The 1931 Arizona State Bulldogs football team was an American football team that represented Arizona State Teachers College (later renamed Arizona State University) in the Border Conference during the 1931 college football season. In their second season under head coach Ted Shipkey, the Bulldogs compiled a 6–2 record (3–1 against conference opponents), won the conference championship, and outscored their opponents by a combined total of 169 to 66. The team captain was fullback Horace Smitheran.  The Bulldogs finished 4–1 at home and 2–1 on the road. Home games were played at Irish Field in Tempe, Arizona.

Schedule

Roster
The usual Arizona State lineup included left end Wilburn Dick, left tackle Cecil McCullar, left guard Earl McCullar, center Reid Calicoat, right guard Paul Griffin, right tackle Don Pace, right end Bob Smith, quarterback Howard "Curley" Blount, halfbacks Norris Steverson and Bill Baxter, and fullback Horace Smitheran.

§ THE PROBLEM: According to the passage on the 1931 Arizona State Bulldogs football team, where were the team's home games played?

(Saved entries)
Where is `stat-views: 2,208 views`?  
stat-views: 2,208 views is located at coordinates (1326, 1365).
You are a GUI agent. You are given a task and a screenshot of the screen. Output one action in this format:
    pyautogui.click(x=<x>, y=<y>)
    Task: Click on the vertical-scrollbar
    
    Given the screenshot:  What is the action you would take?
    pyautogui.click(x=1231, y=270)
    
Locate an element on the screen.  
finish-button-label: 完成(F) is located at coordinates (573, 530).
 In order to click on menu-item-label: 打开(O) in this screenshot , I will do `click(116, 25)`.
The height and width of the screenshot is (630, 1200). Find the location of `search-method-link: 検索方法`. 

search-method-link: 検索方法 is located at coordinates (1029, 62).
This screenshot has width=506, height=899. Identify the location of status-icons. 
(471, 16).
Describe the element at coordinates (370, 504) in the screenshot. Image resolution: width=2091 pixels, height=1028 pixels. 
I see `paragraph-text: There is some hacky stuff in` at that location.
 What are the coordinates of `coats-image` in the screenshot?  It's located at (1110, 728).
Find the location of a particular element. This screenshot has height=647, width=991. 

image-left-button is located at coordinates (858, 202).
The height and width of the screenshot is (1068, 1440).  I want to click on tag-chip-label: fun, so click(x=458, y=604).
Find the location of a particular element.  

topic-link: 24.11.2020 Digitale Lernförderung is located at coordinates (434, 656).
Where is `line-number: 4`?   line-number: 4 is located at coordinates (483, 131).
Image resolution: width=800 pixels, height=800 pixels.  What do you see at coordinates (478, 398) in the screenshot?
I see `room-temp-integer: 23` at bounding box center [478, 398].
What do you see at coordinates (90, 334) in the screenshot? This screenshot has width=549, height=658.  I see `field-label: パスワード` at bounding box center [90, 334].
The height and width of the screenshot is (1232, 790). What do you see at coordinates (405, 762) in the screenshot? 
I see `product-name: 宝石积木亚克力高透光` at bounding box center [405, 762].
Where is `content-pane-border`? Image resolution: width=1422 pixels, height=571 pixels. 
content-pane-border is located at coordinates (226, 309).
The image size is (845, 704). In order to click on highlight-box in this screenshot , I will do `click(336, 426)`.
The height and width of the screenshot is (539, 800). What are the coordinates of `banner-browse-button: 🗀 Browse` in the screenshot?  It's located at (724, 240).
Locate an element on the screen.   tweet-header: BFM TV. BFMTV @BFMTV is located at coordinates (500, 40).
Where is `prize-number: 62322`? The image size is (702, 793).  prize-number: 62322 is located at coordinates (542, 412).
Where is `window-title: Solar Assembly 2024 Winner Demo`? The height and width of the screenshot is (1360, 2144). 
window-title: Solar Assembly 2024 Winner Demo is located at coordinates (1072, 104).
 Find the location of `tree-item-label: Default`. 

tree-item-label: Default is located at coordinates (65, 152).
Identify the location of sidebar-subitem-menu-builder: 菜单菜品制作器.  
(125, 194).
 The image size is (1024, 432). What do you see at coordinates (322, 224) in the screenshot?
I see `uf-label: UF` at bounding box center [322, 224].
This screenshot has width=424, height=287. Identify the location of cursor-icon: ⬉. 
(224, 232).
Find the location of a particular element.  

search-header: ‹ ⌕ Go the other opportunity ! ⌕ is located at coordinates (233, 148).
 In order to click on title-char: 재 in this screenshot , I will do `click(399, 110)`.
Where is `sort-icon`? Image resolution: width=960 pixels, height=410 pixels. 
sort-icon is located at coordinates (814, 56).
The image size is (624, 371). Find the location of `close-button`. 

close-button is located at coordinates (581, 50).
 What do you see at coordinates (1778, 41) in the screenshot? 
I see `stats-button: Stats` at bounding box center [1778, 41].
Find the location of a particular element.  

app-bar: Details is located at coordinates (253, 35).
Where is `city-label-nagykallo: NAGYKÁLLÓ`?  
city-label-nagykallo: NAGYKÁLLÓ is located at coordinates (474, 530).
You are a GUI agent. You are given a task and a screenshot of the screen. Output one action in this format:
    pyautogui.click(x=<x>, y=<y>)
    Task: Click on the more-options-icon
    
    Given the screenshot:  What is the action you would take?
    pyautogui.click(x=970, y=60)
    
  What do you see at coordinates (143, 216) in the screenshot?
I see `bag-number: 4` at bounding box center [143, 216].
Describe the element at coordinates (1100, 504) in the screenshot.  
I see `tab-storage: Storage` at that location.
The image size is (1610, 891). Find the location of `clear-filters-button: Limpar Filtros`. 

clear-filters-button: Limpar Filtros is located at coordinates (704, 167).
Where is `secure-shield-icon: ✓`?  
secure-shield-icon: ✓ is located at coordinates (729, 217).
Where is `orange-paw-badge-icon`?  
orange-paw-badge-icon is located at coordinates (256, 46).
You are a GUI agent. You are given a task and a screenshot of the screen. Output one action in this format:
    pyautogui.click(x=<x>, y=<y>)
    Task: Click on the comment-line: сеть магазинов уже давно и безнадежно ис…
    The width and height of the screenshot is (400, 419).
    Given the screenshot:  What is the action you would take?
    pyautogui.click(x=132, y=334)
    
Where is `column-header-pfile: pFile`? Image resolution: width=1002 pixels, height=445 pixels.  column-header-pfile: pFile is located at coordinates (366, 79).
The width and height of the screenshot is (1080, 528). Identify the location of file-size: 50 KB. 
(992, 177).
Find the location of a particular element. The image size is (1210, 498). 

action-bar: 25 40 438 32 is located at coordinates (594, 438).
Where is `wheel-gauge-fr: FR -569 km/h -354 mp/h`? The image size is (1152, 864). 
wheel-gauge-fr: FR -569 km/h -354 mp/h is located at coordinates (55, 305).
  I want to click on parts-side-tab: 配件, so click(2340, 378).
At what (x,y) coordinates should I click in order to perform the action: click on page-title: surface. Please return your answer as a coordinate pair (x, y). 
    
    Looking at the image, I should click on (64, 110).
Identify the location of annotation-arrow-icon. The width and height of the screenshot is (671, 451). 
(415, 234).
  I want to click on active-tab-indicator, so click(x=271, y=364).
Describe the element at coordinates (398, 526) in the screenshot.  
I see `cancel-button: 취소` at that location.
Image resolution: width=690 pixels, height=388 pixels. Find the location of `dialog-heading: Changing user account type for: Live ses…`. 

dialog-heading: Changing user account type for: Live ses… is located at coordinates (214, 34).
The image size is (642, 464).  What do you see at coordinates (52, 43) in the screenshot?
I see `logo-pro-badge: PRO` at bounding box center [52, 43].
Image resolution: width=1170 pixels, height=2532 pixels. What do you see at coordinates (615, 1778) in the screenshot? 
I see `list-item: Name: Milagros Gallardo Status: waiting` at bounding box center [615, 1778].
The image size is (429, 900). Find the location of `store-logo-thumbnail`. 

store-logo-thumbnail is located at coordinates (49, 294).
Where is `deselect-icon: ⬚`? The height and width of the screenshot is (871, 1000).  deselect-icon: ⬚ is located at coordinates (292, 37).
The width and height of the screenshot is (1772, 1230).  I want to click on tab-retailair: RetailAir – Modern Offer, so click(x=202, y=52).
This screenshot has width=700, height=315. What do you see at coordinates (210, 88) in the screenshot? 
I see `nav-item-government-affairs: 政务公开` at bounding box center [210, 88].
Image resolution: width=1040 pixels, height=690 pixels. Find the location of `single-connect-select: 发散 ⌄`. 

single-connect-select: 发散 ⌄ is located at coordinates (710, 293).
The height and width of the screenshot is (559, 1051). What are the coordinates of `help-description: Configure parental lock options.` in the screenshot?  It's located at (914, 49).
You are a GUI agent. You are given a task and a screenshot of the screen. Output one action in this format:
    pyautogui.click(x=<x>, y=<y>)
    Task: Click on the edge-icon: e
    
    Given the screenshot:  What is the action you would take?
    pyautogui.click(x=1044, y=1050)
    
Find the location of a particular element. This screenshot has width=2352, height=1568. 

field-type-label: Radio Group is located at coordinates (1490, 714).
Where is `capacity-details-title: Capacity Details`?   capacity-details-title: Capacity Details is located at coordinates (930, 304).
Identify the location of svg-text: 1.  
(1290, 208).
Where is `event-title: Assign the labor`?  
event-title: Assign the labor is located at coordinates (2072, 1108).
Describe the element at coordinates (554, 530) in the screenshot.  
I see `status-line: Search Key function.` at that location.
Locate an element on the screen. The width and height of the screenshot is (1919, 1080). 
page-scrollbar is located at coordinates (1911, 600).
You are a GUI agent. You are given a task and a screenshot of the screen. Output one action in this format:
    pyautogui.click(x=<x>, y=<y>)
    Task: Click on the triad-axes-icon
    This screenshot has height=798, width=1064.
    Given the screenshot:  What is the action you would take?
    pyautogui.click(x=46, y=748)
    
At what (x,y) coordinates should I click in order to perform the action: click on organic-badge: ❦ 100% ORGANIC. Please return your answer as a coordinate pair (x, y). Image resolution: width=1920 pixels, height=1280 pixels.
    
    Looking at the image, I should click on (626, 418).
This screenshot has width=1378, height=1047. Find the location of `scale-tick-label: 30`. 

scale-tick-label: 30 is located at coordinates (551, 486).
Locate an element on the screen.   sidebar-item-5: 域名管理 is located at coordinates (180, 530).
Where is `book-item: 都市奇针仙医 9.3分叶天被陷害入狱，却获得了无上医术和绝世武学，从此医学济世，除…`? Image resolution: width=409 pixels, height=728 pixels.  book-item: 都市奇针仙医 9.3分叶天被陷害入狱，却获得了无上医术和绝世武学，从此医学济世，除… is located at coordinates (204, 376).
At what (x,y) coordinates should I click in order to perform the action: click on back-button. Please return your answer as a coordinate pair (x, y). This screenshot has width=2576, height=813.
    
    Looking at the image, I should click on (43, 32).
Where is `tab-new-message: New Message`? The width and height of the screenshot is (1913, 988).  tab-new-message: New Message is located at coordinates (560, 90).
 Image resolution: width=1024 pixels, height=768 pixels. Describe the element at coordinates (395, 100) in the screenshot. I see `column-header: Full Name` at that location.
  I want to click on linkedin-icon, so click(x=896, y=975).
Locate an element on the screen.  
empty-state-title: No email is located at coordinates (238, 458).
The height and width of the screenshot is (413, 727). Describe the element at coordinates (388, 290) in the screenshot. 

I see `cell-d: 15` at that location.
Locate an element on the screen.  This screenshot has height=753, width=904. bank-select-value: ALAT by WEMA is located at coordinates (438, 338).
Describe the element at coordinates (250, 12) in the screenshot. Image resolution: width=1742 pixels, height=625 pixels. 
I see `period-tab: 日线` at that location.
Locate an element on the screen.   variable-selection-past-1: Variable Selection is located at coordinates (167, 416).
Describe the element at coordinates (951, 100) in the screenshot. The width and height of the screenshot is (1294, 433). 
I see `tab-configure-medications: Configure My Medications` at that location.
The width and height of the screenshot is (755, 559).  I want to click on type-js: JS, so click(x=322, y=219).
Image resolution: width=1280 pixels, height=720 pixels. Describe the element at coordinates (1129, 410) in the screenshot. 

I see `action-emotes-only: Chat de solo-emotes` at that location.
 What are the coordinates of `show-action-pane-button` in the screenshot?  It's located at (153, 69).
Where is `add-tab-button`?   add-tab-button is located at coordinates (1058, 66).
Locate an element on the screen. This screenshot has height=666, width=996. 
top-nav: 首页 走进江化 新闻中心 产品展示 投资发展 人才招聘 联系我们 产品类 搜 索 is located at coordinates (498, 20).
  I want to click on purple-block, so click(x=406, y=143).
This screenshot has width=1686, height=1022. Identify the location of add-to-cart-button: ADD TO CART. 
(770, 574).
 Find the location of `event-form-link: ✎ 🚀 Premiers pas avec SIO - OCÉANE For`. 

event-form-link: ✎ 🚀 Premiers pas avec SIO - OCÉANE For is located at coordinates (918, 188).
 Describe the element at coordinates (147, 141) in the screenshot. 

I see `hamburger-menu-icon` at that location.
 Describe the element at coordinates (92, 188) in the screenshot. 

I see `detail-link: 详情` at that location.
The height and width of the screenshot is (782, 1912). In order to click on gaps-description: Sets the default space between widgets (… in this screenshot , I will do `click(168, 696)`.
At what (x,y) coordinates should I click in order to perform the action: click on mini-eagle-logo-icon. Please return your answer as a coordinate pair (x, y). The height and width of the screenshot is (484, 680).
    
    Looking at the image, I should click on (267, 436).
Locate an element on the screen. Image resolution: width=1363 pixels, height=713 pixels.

§ EXERCISE RESPONSE: Irish Field in Tempe, Arizona.